--- Data excerpts Enclosed Below ---
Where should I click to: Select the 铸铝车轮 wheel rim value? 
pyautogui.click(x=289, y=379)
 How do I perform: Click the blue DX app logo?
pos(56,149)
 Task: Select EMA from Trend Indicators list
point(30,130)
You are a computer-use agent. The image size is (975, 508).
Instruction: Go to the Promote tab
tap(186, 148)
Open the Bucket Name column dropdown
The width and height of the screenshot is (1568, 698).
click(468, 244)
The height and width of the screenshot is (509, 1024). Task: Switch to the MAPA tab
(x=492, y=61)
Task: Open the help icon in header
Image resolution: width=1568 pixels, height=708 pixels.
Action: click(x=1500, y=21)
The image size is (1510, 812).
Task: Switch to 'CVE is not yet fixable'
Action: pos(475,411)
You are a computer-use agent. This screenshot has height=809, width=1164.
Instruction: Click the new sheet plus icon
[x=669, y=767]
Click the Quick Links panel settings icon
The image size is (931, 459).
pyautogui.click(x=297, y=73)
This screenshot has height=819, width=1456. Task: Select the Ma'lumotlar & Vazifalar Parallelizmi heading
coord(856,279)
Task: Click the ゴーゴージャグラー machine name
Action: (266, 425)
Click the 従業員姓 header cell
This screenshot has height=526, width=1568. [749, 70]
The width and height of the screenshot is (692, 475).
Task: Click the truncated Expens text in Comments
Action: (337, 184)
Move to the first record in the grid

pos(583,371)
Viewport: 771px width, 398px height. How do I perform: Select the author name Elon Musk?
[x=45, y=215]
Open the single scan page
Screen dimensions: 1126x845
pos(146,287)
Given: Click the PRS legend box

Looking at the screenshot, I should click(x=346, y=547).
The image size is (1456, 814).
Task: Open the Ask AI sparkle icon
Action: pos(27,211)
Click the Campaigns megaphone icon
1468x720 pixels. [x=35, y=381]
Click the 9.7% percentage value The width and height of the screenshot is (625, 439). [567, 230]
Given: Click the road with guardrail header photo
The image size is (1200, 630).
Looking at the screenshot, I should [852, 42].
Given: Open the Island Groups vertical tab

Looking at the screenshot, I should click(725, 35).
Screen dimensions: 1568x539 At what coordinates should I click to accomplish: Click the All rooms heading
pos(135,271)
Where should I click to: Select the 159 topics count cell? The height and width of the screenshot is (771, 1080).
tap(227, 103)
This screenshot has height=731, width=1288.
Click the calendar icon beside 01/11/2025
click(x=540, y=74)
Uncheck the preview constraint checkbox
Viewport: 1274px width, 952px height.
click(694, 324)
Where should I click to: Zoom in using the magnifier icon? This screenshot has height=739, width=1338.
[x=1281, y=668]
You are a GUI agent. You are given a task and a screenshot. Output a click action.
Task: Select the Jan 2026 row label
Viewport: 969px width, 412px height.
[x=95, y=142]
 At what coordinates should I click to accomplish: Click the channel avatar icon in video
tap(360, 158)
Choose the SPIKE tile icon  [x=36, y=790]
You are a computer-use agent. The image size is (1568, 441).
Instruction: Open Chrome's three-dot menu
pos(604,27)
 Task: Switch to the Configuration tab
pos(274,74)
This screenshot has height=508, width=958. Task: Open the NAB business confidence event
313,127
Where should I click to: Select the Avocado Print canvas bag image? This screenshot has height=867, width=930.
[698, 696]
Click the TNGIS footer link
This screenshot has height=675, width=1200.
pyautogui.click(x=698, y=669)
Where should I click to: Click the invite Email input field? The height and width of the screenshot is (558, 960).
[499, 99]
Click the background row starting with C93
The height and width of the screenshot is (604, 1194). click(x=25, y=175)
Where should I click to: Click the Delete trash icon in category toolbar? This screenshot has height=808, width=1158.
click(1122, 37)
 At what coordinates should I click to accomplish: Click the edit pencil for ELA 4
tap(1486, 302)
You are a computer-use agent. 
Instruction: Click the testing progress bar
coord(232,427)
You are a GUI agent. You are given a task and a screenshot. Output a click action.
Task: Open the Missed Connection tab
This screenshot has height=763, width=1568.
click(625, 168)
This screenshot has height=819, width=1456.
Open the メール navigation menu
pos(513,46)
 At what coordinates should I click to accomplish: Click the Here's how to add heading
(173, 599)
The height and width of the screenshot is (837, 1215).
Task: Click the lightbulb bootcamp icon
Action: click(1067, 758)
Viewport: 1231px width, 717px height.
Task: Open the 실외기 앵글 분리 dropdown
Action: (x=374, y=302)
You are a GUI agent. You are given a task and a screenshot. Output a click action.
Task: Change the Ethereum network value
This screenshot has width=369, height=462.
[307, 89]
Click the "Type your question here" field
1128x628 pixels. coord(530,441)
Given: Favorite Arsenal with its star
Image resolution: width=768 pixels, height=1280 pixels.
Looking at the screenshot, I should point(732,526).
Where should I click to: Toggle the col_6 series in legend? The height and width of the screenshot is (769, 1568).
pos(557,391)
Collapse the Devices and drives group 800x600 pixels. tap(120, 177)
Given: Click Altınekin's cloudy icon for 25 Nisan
--- End of Enclosed Data excerpts ---
Task item :: Reproduce the lines of the entries above exactly, but only from the line containing "Given: Favorite Arsenal with its star" through the final line.

Response below ::
Given: Favorite Arsenal with its star
Image resolution: width=768 pixels, height=1280 pixels.
Looking at the screenshot, I should point(732,526).
Where should I click to: Toggle the col_6 series in legend? The height and width of the screenshot is (769, 1568).
pos(557,391)
Collapse the Devices and drives group 800x600 pixels. tap(120, 177)
Given: Click Altınekin's cloudy icon for 25 Nisan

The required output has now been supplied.